東芝の経営者は何をすべきだったか

債務超過から脱し、上場を維持するために、東芝は公募増資を実施した。モノ言う株主が増資に応じたことによって、株主との利害調整の難しさは増した。上場を維持することも難しくなった。経営は失敗した。

経営者の役割とは、既存分野から成長期待の高い分野にヒト、モノ、カネを再配分し、無理なく、長期にわたって収益を増やすことと定義できるかもしれない。成長戦略をめぐり株主などと考えが異なる場合、迅速に納得を取り付けられるよう説明責任を果たす。

その上で、組織の士気を高めつつ、最先端分野での成長機会を見出すセンスを持つ人材を発掘し、後継者を育成する。そうした経営者の役割、責任のまっとうが、企業の社会的な責任を果たすために欠かせない。東芝はそれが困難になり、破綻に近い状態に陥った。

東芝デジタルソリューションズのシリコンバレーオフィス
写真=iStock.com/Sundry Photography
※写真はイメージです

“オール日本株式会社”のような企業体になる

今後、東芝は上場廃止になる見込みだ。経営再建は新たなステージを迎えた。上場の廃止に伴い、東芝は多くの株主の目にさらされなくなる。

一時、モノ言う株主は東芝株の3割を取得したとみられる。そうした株主は今回のTOBに応じたようだ。上場廃止をきっかけに、経営陣は、これまでのように一部の株主との利害調整にエネルギーを割く必要性は低下するだろう。それは経営の改革を加速するチャンスだ。
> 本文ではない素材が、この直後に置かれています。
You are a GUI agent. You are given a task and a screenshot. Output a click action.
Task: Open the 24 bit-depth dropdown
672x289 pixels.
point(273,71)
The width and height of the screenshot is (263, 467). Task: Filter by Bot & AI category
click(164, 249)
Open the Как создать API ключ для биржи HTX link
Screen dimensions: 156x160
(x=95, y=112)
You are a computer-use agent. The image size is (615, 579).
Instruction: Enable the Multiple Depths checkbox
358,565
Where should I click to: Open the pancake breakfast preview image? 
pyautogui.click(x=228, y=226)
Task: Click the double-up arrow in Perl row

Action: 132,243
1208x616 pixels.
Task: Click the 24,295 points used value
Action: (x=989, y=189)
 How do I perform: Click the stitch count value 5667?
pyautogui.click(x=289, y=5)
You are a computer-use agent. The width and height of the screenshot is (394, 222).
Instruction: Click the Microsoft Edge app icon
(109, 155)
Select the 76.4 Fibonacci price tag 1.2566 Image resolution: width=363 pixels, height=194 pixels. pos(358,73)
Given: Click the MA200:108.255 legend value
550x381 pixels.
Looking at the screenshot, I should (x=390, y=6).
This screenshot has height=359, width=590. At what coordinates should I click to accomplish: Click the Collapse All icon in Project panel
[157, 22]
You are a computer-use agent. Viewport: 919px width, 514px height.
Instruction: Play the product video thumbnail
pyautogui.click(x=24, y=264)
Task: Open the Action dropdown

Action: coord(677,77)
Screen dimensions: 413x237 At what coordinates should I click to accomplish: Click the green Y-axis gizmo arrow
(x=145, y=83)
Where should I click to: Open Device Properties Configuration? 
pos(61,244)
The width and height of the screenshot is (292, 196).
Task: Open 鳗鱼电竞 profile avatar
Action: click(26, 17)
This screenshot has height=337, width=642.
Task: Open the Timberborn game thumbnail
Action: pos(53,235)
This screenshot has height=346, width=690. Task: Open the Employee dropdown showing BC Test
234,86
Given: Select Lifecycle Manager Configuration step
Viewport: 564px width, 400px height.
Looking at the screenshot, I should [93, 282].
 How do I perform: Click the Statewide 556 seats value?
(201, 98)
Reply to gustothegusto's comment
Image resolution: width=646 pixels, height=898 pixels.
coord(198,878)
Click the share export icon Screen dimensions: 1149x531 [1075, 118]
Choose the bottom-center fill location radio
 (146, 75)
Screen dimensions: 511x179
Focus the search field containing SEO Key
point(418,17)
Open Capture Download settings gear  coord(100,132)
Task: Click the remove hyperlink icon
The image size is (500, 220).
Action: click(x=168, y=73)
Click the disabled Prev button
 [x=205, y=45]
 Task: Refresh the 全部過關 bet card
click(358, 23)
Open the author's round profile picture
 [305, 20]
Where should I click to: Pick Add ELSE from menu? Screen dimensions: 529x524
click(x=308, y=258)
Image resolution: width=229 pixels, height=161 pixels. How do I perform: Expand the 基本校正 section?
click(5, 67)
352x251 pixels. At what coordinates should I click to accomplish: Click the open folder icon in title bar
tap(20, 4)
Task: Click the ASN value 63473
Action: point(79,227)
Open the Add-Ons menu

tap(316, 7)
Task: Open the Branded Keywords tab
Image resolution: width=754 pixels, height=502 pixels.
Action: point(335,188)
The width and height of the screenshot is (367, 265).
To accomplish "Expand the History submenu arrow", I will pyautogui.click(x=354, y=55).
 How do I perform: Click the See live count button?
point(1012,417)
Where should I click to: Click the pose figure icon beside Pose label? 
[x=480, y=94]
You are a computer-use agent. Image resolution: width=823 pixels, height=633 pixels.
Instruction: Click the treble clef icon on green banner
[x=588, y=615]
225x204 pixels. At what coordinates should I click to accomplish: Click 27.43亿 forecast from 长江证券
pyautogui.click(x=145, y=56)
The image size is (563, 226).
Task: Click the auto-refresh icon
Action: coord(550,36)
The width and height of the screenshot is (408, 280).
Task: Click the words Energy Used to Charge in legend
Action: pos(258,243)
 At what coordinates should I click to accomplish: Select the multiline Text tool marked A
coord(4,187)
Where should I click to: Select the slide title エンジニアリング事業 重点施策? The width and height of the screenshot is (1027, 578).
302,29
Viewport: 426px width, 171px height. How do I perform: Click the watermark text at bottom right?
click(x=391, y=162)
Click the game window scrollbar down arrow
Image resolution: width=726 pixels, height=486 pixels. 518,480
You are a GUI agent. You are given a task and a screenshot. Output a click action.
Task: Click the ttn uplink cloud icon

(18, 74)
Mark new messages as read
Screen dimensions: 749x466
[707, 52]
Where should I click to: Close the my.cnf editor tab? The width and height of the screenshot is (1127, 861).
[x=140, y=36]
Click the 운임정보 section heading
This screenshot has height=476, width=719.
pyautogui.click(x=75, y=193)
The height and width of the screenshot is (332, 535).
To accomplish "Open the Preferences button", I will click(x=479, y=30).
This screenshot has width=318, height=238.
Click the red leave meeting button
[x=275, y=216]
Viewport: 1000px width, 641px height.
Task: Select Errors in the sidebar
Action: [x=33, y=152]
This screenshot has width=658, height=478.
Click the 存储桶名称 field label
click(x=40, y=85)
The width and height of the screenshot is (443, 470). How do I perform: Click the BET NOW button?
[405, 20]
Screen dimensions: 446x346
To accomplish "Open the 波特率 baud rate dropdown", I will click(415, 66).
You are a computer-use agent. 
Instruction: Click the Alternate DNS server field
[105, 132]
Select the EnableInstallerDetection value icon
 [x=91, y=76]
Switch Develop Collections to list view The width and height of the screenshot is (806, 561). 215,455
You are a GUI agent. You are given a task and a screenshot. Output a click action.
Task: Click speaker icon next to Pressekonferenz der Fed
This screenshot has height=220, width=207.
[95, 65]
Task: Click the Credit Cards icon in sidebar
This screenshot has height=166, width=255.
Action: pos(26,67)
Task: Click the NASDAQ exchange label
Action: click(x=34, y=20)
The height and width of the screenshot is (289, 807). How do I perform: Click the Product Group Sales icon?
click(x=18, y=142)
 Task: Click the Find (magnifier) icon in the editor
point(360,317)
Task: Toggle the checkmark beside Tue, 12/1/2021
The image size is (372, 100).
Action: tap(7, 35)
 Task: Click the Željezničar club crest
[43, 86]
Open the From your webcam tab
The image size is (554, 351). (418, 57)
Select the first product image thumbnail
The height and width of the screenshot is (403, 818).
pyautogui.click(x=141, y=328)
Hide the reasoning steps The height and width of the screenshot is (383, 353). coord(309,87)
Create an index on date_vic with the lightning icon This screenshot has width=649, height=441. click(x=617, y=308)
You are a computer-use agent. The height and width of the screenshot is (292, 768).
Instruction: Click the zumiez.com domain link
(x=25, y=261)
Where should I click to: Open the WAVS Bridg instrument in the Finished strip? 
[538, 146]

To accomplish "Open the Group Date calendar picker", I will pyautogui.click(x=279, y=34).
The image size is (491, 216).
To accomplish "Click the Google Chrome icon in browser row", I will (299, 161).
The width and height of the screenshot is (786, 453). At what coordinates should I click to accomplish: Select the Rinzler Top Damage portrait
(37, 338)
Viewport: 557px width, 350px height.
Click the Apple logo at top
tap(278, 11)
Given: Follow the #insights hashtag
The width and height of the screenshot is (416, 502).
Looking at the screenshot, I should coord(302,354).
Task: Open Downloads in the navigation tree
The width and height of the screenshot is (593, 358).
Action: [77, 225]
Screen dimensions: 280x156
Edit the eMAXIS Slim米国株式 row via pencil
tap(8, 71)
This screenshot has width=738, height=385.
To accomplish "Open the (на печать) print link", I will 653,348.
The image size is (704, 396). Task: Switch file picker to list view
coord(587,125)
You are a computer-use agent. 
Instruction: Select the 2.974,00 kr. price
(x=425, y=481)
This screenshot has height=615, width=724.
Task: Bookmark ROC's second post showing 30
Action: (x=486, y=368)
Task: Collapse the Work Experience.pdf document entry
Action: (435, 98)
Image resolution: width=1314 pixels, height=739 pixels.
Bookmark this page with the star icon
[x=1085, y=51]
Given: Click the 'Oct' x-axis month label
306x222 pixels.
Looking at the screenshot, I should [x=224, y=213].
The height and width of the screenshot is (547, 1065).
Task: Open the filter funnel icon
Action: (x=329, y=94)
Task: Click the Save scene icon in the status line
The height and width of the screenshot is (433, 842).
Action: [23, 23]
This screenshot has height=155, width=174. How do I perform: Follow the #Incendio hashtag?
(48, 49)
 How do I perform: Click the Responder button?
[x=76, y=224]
また、JIPは、わが国を代表する主要企業約20社から出資を取り付けた。事実上、東芝は、わが国主要企業連合が主導する“オール日本株式会社”のような存在になるといってもよい。非上場化のメリット、出資企業の協力を生かすことによって、思い切った施策を打ち出せる可能性は高まる。半導体などわが国の産業政策が修正されたことも、東芝にとってプラスだ。